Eli Array Minkoff's BFC (original version)

Also check out the Blazingly ๐Ÿ”ฅ fast ๐Ÿš€ version, written in Rust ๐Ÿฆ€!

An optimizing compiler for brainfuck, written in C for Unix-like systems.

Outputs x86_64 ELF executables that uses Linux system calls for I/O.

I started this as an inexperienced C programmer, and this was originally an attempt to gain practice by writing something somewhat simple yet not trivial.

Usage

Usage: eambfc [options] <program.bf> [<program2.bf> ...]

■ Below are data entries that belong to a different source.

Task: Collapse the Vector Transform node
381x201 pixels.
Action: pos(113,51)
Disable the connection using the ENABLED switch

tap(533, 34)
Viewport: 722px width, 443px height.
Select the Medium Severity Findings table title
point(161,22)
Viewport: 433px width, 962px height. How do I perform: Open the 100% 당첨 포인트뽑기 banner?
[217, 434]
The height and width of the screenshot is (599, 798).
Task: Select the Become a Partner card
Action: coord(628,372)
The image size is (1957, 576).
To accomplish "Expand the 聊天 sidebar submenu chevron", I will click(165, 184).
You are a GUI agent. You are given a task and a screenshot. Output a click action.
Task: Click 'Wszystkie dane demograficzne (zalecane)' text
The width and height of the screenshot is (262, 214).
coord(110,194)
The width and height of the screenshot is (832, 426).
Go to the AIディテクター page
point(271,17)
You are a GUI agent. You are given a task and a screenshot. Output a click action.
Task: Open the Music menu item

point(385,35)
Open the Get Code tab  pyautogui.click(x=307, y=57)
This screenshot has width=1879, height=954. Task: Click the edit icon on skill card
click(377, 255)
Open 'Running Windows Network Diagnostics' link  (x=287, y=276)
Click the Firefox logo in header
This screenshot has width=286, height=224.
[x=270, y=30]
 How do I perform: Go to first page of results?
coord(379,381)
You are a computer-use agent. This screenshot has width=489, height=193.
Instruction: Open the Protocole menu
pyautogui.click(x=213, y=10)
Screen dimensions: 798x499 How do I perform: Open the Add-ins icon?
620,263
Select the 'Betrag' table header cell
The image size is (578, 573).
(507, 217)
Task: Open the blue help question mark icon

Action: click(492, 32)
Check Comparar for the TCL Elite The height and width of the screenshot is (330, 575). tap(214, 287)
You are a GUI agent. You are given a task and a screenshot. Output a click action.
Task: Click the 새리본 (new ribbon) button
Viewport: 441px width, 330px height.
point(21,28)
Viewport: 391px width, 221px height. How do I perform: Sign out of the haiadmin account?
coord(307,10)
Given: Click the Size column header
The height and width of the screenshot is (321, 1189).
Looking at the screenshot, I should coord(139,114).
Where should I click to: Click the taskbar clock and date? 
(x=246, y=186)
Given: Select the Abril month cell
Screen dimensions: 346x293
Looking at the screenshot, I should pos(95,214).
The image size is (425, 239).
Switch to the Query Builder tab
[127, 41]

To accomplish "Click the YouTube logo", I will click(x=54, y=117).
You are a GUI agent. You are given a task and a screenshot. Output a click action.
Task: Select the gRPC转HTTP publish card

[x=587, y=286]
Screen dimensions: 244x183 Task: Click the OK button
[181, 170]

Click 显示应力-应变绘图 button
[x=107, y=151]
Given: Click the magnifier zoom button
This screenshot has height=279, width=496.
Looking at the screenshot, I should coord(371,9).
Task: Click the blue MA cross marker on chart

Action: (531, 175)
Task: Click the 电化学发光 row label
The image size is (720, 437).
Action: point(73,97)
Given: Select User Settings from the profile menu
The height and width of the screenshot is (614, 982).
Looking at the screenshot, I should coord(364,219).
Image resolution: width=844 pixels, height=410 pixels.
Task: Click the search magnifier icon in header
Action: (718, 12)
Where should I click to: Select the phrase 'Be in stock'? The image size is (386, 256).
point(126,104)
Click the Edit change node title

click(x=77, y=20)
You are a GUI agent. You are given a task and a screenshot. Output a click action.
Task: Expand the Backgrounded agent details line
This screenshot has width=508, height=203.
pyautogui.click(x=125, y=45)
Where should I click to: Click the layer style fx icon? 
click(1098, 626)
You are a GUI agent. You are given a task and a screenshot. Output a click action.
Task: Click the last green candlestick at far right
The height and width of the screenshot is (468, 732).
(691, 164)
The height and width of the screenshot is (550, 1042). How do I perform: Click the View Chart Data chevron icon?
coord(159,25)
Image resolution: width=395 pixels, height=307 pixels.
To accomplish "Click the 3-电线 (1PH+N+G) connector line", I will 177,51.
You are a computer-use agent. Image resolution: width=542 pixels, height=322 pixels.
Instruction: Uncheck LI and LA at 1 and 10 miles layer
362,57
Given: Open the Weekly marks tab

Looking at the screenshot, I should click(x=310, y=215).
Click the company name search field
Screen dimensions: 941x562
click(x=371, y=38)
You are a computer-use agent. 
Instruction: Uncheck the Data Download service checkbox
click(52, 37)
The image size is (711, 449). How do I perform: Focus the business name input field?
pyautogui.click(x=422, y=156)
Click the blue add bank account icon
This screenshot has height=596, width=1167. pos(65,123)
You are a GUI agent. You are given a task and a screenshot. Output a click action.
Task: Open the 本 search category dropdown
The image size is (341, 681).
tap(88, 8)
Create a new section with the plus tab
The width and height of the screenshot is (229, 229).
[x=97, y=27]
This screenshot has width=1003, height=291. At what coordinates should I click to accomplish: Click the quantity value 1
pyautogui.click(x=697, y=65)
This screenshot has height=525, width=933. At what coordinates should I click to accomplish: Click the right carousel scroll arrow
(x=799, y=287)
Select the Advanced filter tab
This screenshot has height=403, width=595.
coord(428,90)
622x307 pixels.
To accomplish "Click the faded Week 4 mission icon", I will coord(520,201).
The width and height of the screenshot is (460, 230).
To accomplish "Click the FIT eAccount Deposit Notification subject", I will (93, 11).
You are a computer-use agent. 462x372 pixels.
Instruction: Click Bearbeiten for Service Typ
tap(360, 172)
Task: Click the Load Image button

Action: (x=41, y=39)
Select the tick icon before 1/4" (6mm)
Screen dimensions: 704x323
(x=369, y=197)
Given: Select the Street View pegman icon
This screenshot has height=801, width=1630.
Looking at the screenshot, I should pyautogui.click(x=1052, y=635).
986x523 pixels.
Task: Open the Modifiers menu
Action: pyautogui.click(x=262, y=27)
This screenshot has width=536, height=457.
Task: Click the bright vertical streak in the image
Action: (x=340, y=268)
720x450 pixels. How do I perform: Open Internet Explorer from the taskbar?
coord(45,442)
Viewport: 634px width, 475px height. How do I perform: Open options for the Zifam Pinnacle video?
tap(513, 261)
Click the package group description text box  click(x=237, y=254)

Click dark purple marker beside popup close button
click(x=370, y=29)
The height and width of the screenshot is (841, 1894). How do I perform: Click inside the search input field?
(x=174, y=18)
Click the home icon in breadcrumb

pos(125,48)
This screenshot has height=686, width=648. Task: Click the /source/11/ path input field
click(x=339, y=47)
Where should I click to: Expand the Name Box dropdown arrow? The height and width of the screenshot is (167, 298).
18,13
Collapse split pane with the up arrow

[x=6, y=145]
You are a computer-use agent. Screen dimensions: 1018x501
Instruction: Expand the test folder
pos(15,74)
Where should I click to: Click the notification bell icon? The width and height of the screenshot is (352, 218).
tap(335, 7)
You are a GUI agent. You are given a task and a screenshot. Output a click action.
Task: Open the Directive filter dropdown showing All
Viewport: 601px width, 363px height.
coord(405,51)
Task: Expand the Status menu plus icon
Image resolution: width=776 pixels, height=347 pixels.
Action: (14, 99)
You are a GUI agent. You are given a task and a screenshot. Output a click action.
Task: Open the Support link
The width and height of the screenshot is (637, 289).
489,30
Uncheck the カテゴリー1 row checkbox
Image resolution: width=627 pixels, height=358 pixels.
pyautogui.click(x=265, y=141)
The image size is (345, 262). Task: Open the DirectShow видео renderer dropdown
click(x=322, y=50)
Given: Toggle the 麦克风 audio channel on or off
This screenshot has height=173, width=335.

 -h        - display this help text and exit
 -V        - print version information and exit
 -j        - print errors in JSON format*
             (assumes file names are UTF-8-encoded.)
 -q        - don't print errors unless -j was passed*
 -O        - enable optimization**.
 -k        - keep files that failed to compile (for debugging)
 -c        - continue to the next file instead of quitting if a
             file fails to compile
 -t count  - (only provide once) allocate <count> 4-KiB blocks for
             the tape. (defaults to 8 if not specified)
 -e ext    - (only provide once) use 'ext' as the extension for
             source files instead of '.bf'
             (This program will remove this at the end of the input
             file to create the output file name)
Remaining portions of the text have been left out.